The displays of sites and reputations should also be links to the person's profile on those sites, to give readers easy access to their profile and then to their questions and answers on a given site.
On my CV, I used to have my Top n% tags hidden, but it doesn't look like you can hide them anymore, either on the Developer Story or the CV. Yes, those are my top tags on Stack Overflow, but they don't properly represent the bulk of my knowledge or interest, since they are only SO. I'm in the Top 10% of the agile tag on SO and Top 5% for architecture, design, and database-design, again on SO. But this is a Developer Story and my contributions on other development-related sites in development-related tags are just as important. Just looking at Programmers, I'm the third all-time user in agile and scrum, the top all-time user in uml, the 12th user in project-management, the second user in requirements...and so on.
There are other professional or software development related sites I participate on - Project Management, Open Source, The Workplace come to mind. Other people participate on Computer Science, Code Review, Programming Puzzles and Code Golf, Law, the list goes on. Users can add top answers from any site in the network, but the Top n% tags appear to only be pulled from Stack Overflow. This feature should be either (1) more inclusive or (2) able to be turned off so it doesn't give readers a false impression.
Some of the ordering doesn't make much sense.

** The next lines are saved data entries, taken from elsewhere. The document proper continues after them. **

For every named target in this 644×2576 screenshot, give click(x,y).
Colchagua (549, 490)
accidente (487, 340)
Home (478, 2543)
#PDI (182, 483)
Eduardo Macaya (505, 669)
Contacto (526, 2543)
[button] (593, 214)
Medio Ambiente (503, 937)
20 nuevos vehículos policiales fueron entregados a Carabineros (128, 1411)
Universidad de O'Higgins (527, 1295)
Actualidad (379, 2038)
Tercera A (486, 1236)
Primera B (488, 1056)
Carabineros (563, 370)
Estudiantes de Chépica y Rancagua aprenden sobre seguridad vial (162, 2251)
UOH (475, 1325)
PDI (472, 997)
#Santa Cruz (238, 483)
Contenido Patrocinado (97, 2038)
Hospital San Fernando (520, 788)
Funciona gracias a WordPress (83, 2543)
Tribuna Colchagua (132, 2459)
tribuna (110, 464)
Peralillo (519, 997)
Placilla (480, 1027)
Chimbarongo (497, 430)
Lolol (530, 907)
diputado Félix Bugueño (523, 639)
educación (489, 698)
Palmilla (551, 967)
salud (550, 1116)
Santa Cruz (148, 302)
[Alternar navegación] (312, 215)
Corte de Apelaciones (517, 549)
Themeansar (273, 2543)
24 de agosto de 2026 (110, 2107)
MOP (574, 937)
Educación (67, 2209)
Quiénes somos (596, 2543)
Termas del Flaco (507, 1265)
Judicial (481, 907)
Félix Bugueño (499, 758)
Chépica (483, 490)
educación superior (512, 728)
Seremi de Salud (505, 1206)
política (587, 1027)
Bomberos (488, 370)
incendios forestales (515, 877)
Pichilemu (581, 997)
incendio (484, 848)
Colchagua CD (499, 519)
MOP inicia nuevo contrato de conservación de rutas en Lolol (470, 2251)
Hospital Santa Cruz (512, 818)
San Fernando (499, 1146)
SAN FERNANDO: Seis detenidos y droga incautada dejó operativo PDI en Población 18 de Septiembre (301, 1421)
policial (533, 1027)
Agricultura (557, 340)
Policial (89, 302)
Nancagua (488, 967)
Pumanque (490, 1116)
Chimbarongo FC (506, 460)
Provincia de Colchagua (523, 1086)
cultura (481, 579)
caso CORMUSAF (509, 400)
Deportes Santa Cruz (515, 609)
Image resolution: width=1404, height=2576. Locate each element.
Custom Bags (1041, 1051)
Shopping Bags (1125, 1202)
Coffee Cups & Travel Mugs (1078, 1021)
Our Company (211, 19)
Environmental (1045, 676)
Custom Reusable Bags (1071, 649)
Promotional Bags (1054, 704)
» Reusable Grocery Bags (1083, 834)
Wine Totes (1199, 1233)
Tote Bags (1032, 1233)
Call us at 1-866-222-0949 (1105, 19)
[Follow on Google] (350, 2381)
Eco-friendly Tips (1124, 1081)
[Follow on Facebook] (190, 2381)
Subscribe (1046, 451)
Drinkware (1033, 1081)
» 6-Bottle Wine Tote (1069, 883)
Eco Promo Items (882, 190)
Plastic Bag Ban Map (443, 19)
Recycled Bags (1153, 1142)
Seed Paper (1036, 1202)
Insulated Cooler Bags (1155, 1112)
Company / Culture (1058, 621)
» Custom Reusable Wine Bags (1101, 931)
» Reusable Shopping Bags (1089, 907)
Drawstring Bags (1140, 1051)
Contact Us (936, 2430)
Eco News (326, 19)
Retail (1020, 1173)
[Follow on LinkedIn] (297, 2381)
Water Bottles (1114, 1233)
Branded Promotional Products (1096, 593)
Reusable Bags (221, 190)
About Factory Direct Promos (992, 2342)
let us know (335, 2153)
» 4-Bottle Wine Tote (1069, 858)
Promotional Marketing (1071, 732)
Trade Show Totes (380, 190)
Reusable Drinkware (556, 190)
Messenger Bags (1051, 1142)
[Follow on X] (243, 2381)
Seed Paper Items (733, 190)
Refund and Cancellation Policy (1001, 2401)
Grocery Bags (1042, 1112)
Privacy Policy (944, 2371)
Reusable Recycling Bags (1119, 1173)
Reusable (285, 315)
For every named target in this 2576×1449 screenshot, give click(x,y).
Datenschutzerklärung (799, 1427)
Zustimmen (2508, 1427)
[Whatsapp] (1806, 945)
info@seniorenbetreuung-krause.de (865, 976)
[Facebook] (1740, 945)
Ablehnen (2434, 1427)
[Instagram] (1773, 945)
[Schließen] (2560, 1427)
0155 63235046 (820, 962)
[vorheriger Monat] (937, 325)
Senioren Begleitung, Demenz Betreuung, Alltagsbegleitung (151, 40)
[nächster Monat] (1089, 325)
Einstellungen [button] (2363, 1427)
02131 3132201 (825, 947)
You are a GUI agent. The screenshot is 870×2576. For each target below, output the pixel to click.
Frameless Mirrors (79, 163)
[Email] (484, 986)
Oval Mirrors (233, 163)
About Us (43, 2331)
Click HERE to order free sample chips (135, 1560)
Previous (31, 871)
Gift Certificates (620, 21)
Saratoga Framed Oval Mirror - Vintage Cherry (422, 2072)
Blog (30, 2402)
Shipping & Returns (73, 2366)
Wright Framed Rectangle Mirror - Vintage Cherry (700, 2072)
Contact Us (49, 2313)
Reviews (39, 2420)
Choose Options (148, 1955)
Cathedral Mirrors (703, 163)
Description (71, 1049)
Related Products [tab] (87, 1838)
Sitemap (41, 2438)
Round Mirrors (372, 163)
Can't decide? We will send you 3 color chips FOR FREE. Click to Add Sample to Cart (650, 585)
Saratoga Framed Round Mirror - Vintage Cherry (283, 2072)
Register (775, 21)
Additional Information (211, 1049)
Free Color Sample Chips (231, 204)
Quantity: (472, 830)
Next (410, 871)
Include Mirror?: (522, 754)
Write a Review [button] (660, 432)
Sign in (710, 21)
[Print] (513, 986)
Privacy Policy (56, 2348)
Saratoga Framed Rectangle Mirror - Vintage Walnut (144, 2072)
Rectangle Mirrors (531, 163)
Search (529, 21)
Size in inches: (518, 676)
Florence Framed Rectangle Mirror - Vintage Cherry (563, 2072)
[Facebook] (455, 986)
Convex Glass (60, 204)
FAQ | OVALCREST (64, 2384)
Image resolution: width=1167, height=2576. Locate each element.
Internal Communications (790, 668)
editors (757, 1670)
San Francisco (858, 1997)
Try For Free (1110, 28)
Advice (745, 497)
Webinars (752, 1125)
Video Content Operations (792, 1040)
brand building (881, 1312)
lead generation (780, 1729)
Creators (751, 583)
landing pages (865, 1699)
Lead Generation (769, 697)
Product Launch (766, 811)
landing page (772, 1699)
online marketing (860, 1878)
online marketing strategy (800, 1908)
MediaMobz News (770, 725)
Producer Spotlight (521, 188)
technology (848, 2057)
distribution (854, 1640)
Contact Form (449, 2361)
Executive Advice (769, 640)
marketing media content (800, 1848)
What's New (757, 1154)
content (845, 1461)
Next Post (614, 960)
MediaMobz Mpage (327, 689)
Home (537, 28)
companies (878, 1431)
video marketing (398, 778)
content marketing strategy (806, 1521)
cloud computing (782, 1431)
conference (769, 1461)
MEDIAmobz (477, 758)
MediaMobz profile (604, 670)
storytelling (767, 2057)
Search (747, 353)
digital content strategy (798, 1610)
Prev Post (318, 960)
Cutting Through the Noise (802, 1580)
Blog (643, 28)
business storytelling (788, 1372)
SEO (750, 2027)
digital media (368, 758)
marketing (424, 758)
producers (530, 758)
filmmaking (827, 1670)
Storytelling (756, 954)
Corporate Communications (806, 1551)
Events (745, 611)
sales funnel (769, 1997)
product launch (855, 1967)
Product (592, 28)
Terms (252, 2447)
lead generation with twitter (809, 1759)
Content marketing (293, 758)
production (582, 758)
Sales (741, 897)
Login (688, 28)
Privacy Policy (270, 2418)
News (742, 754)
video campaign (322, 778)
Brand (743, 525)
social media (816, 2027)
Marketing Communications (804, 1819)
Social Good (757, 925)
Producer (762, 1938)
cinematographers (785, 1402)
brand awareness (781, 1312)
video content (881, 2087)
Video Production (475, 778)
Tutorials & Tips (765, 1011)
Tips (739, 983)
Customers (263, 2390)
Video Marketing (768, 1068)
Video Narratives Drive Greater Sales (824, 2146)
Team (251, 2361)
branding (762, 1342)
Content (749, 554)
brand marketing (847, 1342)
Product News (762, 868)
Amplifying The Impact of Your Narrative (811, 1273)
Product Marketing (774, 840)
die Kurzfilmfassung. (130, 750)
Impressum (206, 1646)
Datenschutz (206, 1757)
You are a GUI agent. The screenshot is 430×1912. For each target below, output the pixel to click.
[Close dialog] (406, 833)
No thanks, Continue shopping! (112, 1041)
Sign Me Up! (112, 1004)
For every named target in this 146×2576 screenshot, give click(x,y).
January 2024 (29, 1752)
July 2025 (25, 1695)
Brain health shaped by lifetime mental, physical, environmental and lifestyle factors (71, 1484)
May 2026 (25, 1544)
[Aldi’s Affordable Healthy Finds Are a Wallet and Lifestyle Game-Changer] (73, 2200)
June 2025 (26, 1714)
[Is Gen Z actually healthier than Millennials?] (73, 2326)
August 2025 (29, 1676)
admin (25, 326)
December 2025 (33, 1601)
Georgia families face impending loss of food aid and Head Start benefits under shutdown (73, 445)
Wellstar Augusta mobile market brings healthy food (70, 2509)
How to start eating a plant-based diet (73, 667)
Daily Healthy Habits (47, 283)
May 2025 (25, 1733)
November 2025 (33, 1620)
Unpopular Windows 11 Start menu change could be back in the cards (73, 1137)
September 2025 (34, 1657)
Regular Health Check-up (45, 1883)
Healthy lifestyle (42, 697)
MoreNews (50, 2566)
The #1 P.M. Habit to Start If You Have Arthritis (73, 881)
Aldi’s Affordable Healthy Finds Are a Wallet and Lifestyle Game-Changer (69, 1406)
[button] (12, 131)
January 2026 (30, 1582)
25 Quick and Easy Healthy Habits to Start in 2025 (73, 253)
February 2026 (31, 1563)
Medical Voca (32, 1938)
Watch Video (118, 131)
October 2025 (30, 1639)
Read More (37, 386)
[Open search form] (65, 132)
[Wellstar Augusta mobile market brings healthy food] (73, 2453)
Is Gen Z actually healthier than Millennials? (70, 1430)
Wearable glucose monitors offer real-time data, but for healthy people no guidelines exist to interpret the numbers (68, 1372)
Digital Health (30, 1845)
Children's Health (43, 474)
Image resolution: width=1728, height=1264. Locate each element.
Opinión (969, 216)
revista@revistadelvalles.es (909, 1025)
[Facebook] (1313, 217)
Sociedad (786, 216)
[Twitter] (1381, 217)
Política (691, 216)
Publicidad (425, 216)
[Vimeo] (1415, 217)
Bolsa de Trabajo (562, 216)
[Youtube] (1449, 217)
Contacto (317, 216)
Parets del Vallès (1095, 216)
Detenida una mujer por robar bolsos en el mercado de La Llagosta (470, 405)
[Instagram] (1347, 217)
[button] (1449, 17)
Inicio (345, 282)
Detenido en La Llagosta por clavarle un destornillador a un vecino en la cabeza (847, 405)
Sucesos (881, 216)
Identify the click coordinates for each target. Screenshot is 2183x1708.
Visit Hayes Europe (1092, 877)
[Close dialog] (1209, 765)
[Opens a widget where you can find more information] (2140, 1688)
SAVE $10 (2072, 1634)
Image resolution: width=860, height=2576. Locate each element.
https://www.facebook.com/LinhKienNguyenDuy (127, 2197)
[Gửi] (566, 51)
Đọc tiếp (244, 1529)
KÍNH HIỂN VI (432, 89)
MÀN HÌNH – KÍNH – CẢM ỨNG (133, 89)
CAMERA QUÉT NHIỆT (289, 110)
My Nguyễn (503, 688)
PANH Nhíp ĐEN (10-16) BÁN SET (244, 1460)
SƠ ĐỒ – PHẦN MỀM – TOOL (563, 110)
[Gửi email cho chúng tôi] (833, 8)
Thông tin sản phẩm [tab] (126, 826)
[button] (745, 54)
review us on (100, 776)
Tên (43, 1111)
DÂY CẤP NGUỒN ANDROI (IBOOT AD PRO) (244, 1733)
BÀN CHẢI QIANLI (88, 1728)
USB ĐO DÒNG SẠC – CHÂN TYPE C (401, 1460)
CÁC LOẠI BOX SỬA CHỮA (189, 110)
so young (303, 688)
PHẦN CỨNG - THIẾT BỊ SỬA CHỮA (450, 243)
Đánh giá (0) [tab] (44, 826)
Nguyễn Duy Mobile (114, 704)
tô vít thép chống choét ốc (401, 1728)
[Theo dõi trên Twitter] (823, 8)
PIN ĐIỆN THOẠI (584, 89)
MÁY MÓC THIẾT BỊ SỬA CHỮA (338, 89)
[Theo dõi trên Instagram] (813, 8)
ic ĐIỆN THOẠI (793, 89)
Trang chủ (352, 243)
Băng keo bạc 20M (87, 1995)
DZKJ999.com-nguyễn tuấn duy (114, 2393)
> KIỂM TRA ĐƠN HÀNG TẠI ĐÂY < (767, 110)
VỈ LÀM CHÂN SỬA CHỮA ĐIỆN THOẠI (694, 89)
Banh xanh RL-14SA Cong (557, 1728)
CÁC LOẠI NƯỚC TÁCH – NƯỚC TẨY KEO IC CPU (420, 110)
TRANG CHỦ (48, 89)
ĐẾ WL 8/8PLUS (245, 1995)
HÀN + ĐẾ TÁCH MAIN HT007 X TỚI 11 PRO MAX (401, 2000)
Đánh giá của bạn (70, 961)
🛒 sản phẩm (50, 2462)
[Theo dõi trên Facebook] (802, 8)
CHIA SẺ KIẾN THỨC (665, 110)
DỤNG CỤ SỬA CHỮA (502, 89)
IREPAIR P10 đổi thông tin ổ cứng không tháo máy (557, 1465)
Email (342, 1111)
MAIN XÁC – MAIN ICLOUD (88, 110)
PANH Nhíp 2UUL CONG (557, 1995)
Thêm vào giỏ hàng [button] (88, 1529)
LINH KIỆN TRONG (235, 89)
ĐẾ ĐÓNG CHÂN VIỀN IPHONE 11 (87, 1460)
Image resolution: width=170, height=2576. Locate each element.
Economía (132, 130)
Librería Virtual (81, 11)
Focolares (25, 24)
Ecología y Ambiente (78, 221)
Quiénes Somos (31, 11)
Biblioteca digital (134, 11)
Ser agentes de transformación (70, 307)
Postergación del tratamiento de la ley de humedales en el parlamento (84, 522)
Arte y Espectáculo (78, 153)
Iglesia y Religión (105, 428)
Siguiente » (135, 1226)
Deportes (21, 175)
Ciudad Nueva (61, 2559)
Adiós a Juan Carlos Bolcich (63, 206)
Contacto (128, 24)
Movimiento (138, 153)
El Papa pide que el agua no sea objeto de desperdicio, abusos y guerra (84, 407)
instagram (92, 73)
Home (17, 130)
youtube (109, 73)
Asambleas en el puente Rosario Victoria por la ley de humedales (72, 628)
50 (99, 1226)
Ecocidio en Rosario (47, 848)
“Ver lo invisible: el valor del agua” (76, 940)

It looks like the timeline is supposed to be reverse chronology. However, looking at my timeline in the story view, my IEEE Certified Software Development Associate appears above (meaning after) my position as Senior Software Engineer at UTC Aerospace Systems. A Coursera course that I added appears before my Senior Software Engineer at UTC Aerospace Systems role, but I completed it in 2013, 2 years after I started that position.
I think that positions should appear where you started them. It looks like it appears closer to where it ends. Although I'd be open to the ability to toggle or reorder, since some people may want the positions to appear where they end.
You still can't add text descriptions to certifications.
The Recommended reading section looks bland. It looks like the books should have their covers next to the title, but for me, none of them do. The columns is better than the single list in the CV view. I think that either the book covers should be displayed, or that image removed to display more titles, since many books listed there have their titles cut off for me.
You can still only link to one website, your Twitter, and Github accounts. No room for BitBucket, LinkedIn (although it may be a competitor, it does offer networking and communication that SO Jobs doesn't), email address, Facebook profile, Quora account, Google+, etc. There's just a lot of things that you can't put there that you should be able to.
It doesn't apply to me (at the moment, or probably in the near future), but it looks like you can receive job matches unless you put at least 2 technologies that you want to work with. I'm not sure how these fit into job matching, but I'm technology agnostic, so I've left that section empty on the CV. For someone like me who is technology agnostic and doesn't care what they want to work with, listing everything that they can possibly work with would be verbose, to say the least. This should be an optional field, even when using Jobs to find a new job. The technology tags on past positions and education should be sufficient.